## TEKS BACAAN
▬▬▬▬▬▬
Mohon tunggu...
Gaganawati Stegmann
Gaganawati Stegmann Mohon Tunggu... Administrasi - Telah Terbit: “Banyak Cara Menuju Jerman”

Housewife@Germany, founder My Bag is Your Bag, co founder KOTEKA, teacher, a Tripadvisor level 6, awardee 4 awards from Ambassadress of Hungary, H.E.Wening Esthyprobo Fatandari, M.A 2017, General Consul KJRI Frankfurt, Mr. Acep Somantri 2020; Kompasianer of the year 2020.

Selanjutnya

Tutup

Gaya Hidup

Makan Apa yang Ada di Meja, Masak Apa yang Ada di Kulkas

6 Oktober 2015   19:37 Diperbarui: 6 Oktober 2015   19:56 306
+
Laporkan Konten
Laporkan Akun
Kompasiana adalah platform blog. Konten ini menjadi tanggung jawab bloger dan tidak mewakili pandangan redaksi Kompas.
Lihat foto
Bagikan ide kreativitasmu dalam bentuk konten di Kompasiana | Sumber gambar: Freepik

Di Jawa, ada istilah “Mangan ra mangan kumpul“ yang saya artikan persaudaraan itu sangat penting. Entah dalam kondisi suka ataupun duka, istilahnya sampai nggak ada makanan di rumah, tetap saja berkumpul dengan keluarga atau saudara.

 

Hampir mirip dengan istilah “Ana panganan dipangan, ana rembug dirembug“, kalau ada makanan ya dimakan, kalau ada masalah ya dibicakaran bersama-sama. Harmonis kaaan.

 

Ada pula istilah “Kripik gedang kripik tela sitik edang waton rata.“ Di mana, kalau ada makanan sedikit pun, kalau dibagi tetap bisa rata. Oh, indahnya duniaaaa.

 

Jadinya, orang Jawa diajak untuk berempati. Merasakan perasaan orang lain. Bagaimana dengan di Jerman?

 

Makan apa yang ada di meja

 

“Bei uns wird gegessen, was auf den Tisch kommt.“ Begitu kalimat nasehat yang sering saya dengar dari orang-orang Jerman yang saya kenal. Bahwasannya, apa yang ada di meja, itu yang harus dimakan.

 

Seringkali anak-anak kecil akan bilang:

 

“Nggak mau ... aku nggak suka makanannya“

“Aku mau makan pizza bukan nasi ini.“

“Bolehkah aku ganti makanan dengan spaghetti?“

“Masakin chicken nugget donggg ..“

Dan masih banyak lagi.

 

Gemes kannn???
▬▬▬▬▬▬
Perbarui bagian teks bacaan dari "Hampir mirip dengan" sampai "Oh, indahnya duniaaaa." dengan mengganti "Harmonis" menjadi "Rukun", lalu tuliskan kembali bagian tersebut. Gunakan teks bacaan ini sebagai satu-satunya acuan.

## BLOK DATA
▬▬▬▬▬▬
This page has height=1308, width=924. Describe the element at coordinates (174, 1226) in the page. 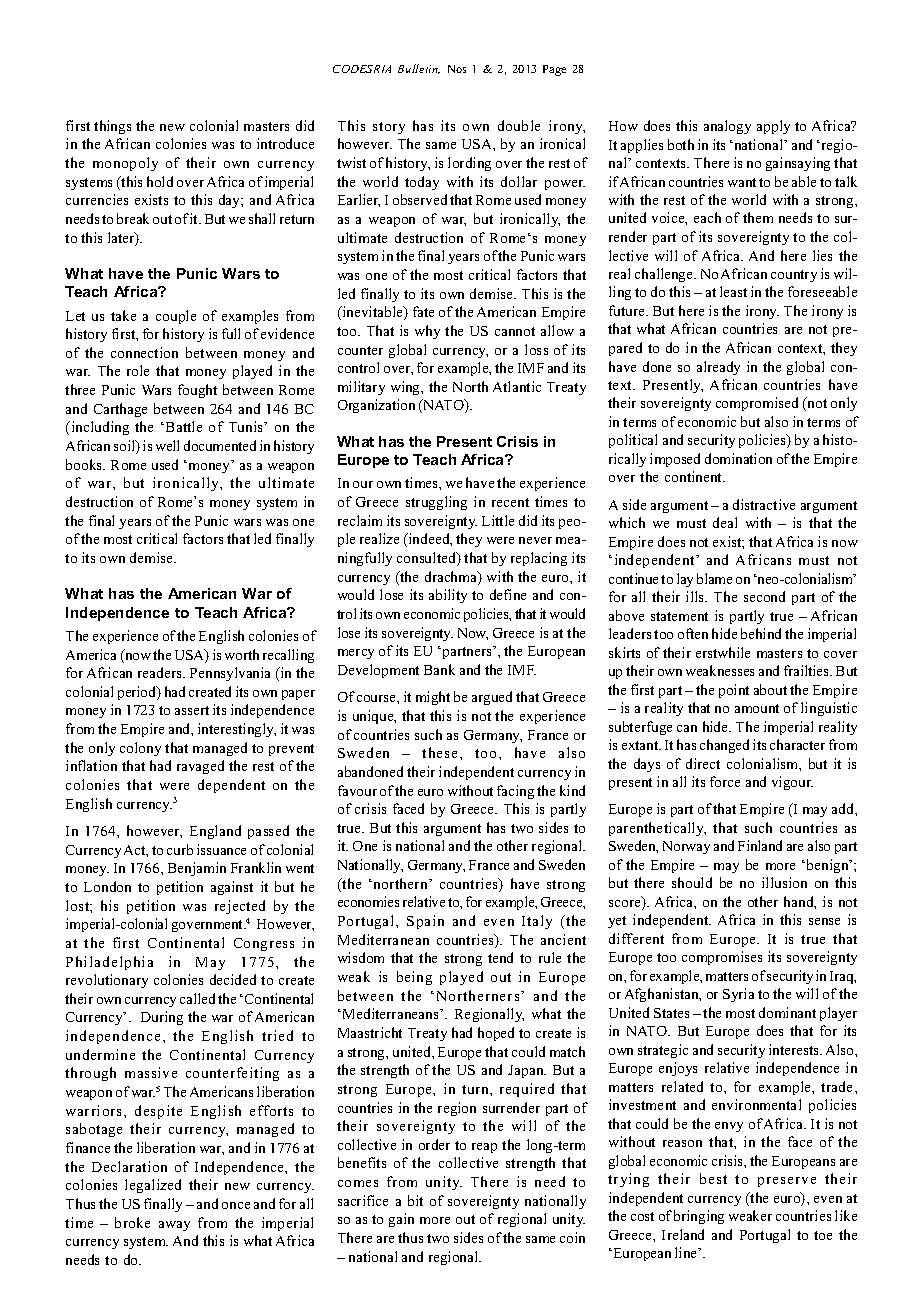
▬▬▬▬▬▬
## JAWABAN TERTULIS
Hampir mirip dengan istilah “Ana panganan dipangan, ana rembug dirembug“, kalau ada makanan ya dimakan, kalau ada masalah ya dibicakaran bersama-sama. Rukun kaaan.

 

Ada pula istilah “Kripik gedang kripik tela sitik edang waton rata.“ Di mana, kalau ada makanan sedikit pun, kalau dibagi tetap bisa rata. Oh, indahnya duniaaaa.